- _Set exercise_: Convert the lines of the listing from the one containing "This screenshot has height=468, width=631." through the one containing "pyautogui.click(x=1380, y=325)", inclusive, into a numbered list, omitting any blank lines. Leave the pictures out of the list.

— begin Provided records —

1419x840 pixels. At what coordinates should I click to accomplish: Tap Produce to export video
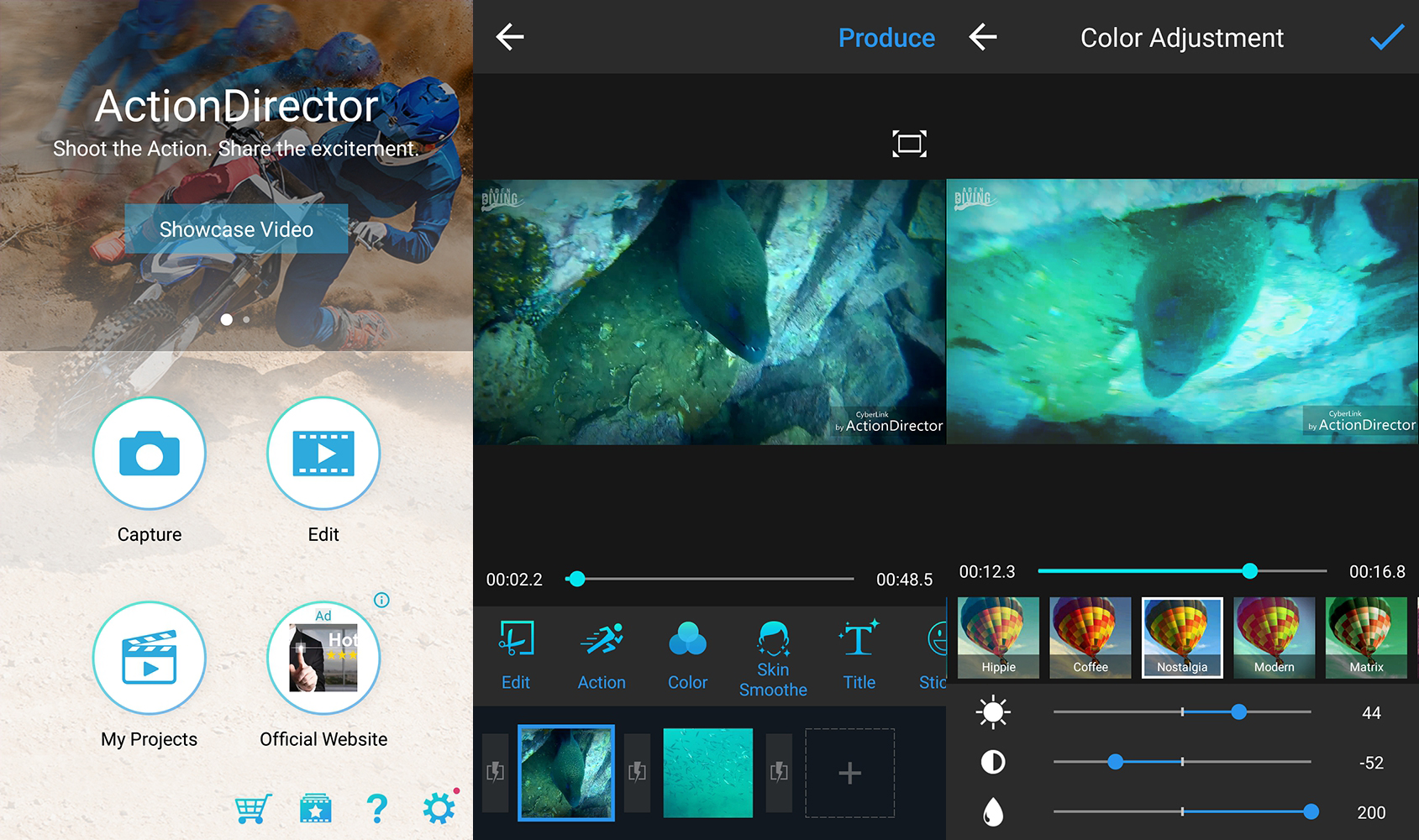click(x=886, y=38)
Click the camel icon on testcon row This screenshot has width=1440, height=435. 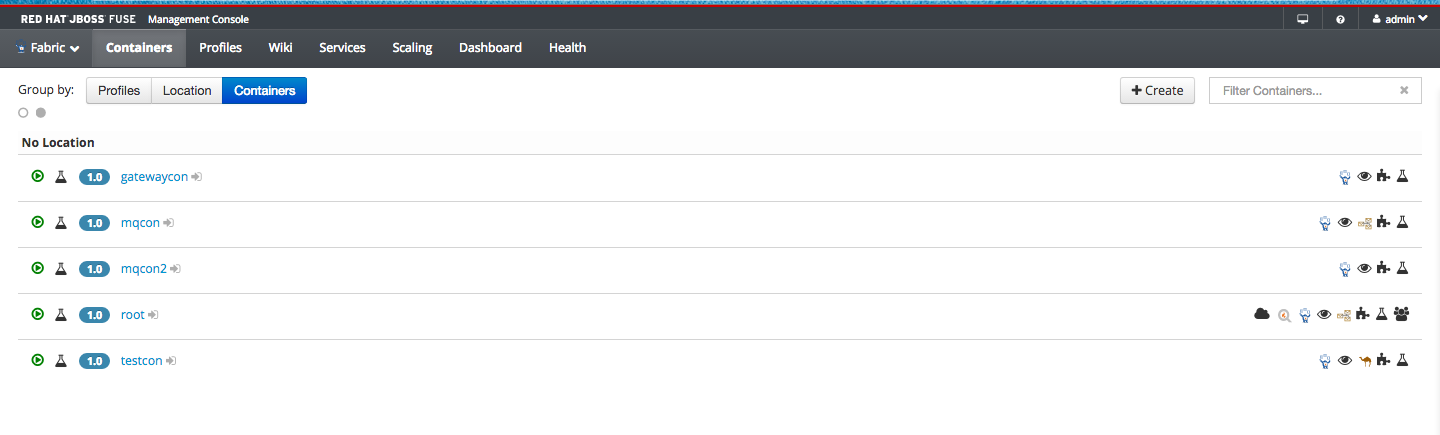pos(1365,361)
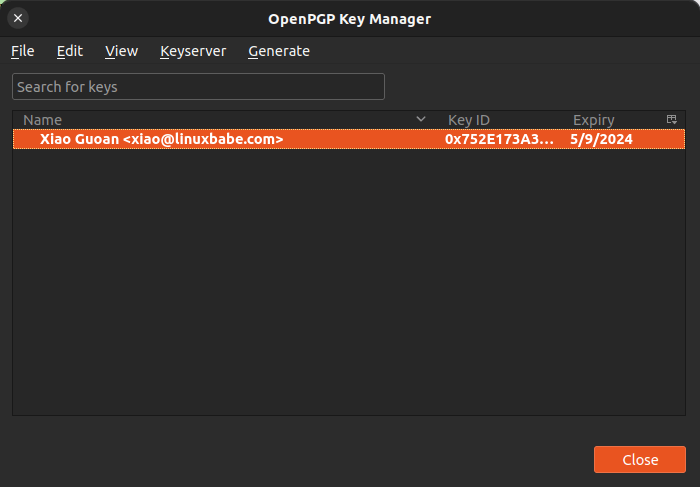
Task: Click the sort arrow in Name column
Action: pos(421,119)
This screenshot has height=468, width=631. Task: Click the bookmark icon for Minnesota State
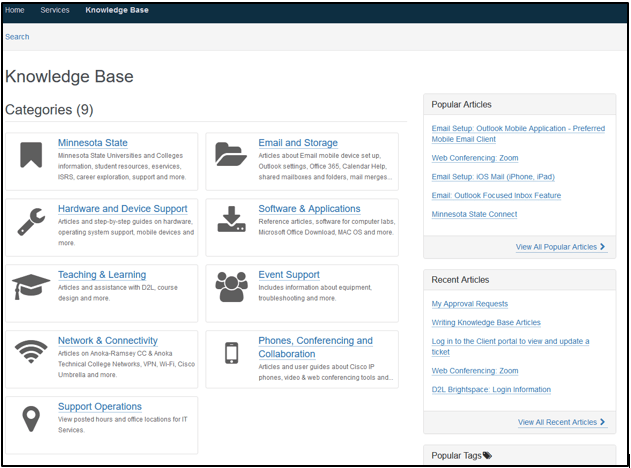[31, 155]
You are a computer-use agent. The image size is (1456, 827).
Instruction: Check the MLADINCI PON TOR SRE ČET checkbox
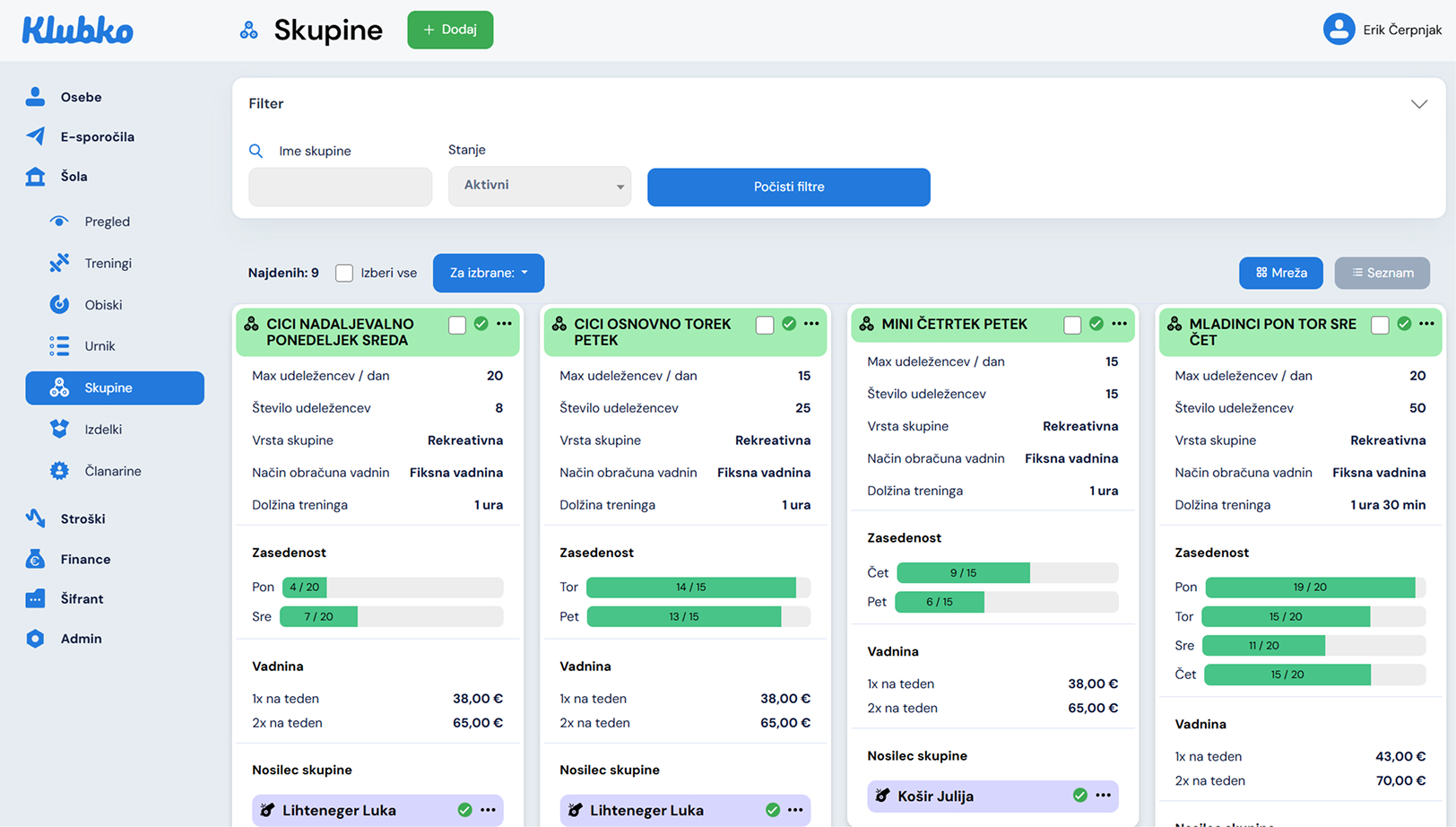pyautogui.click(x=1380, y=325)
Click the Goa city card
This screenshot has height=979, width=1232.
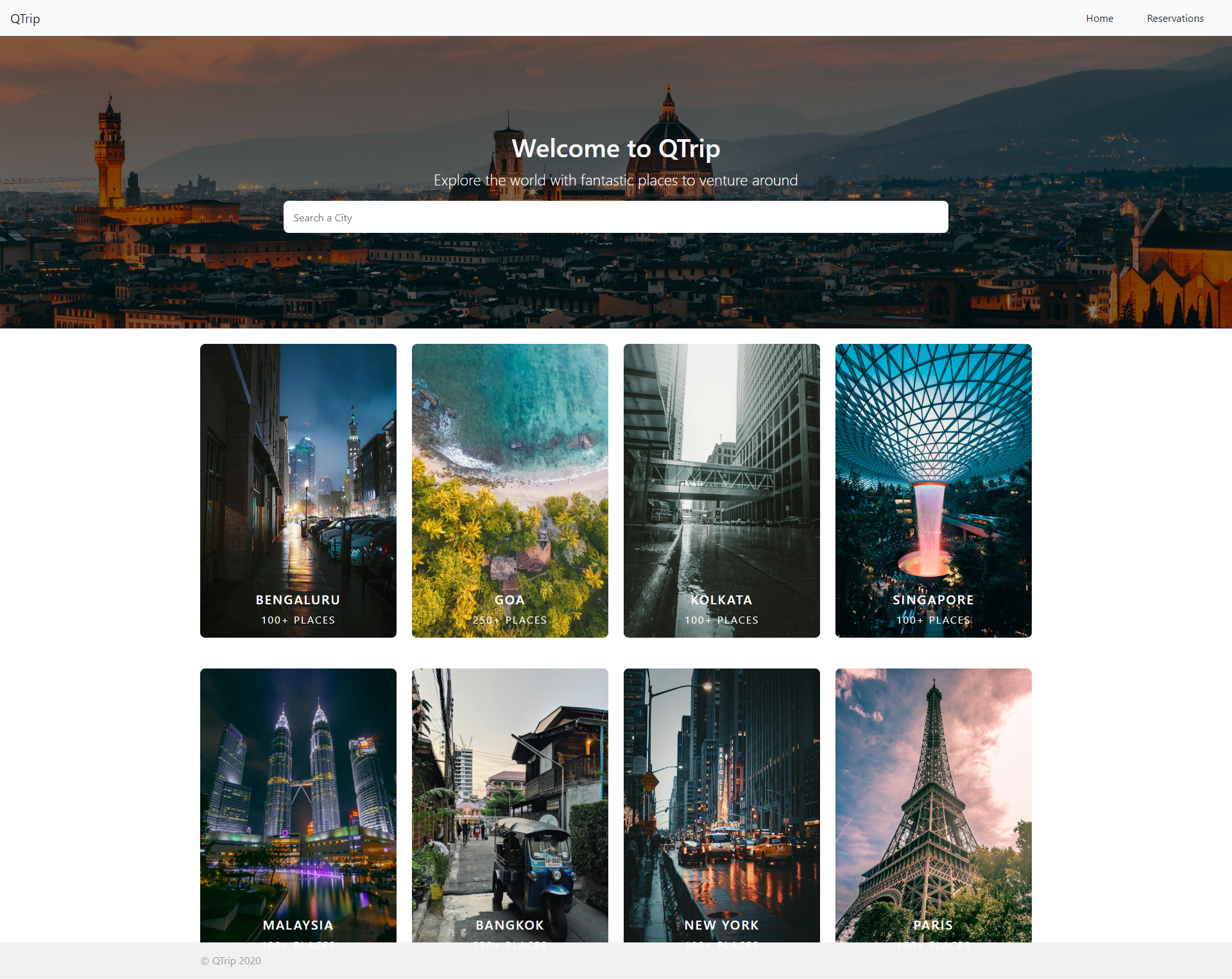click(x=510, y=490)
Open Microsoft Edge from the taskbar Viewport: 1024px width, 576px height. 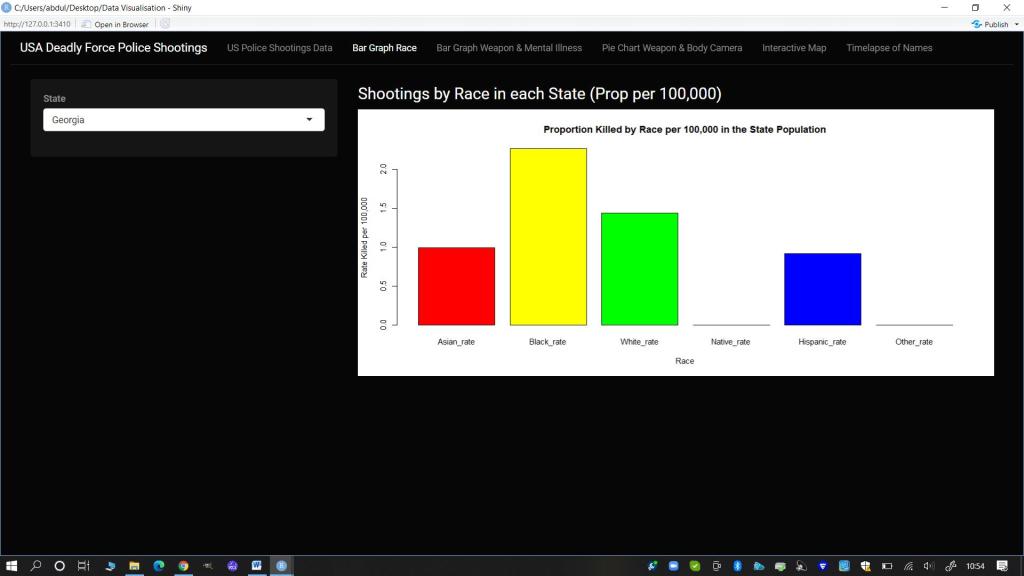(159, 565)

— end Provided records —

- _Solution to this task_:
1. This screenshot has height=468, width=631. Task: Click the bookmark icon for Minnesota State
2. [31, 155]
3. You are a computer-use agent. The image size is (1456, 827).
4. Instruction: Check the MLADINCI PON TOR SRE ČET checkbox
5. pyautogui.click(x=1380, y=325)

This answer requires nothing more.